Flüge auf dem Weg nach Israel
Anfang der Woche seien allein drei Flüge mit Flüchtenden aus der Ukraine von Budapest und Bukarest nach Israel gestartet. Mehr als 140 Busse seien bislang aus der Ukraine in EU-Staaten gelotst worden. Polonski und seine Mitarbeiter sind in Kontakt mit vielen Rabbinern in der Ukraine. Und dennoch kann auch er kein genaues Bild der humanitären Lage in den am meisten umkämpften Städten wie die Großstadt Charkiw zeichnen, die seit Tagen ein Flächenbombardement von Putins Truppen erleiden muss.
In Charkiw und auch im südlicher gelegenen Dnipropetrowsk gab es vor dem Krieg mehrere große jüdische Gemeinden. Ihr genaues Schicksal im Moment – ungewiss. Dass hier überhaupt nach dem Ende der Sowjetunion wieder vitales jüdisch-religiöses Leben möglich werden konnte, hätte vor 30 Jahren niemand vorausgesagt. Und jetzt dieser Krieg. "Ich hoffe wir können bald die psychologische Betreuung für die Flüchtenden aus der Ukraine ausbauen", so Oberrabiner Michael Schudrich in Warschau.
Hoffen auf Wirkung der Sanktionen gegen Putin
Schudrich habe auch keine Antwort auf die Frage, wie es in der Ukraine auch noch zu diesem Krieg kommen konnte, sagt er. "Wir haben die Erfahrung aus dem 20. Jahrhundert, als Deutschland als kultivierteste, intellektuelle Nation den schlimmsten Völkermord der Geschichte begangen hat".

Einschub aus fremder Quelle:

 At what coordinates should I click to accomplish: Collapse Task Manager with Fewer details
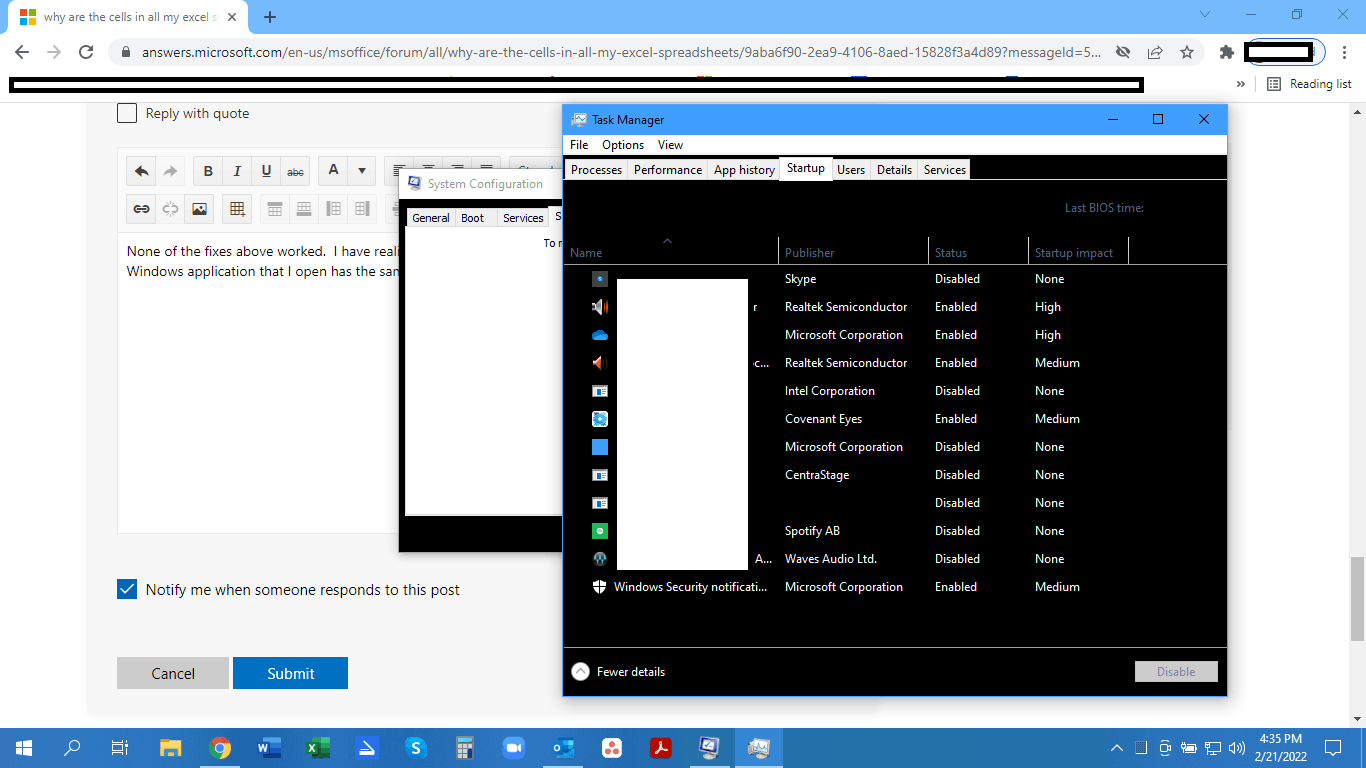coord(617,671)

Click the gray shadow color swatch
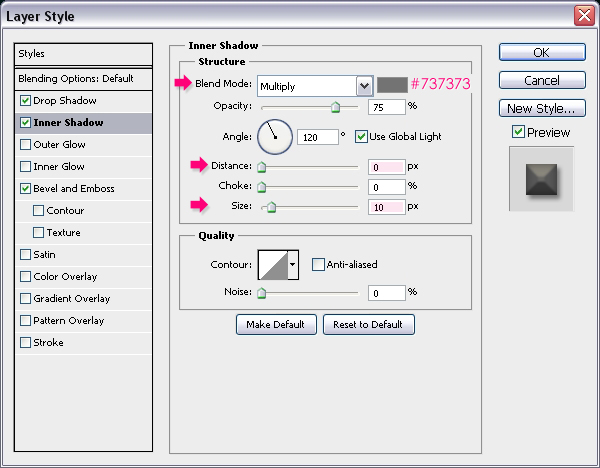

Die Ukraine war Schauplatz der größten Massenexekutionen der deutschen Wehrmacht an der jüdischen Bevölkerung. Es gibt keine jüdische Familie in der Ukraine, die nicht Angehörige im Holocaust verloren hat. Der Unterschied zu heute aber sei, dass die Welt doch etwas gelernt habe, so Schudrich: "Wenn Hitler die gleichen Sanktionen gehabt hätte, die Putin jetzt hat, hätte der Krieg ganz anders verlaufen können. Auch der Holocaust hätte ganz anders ausfallen können."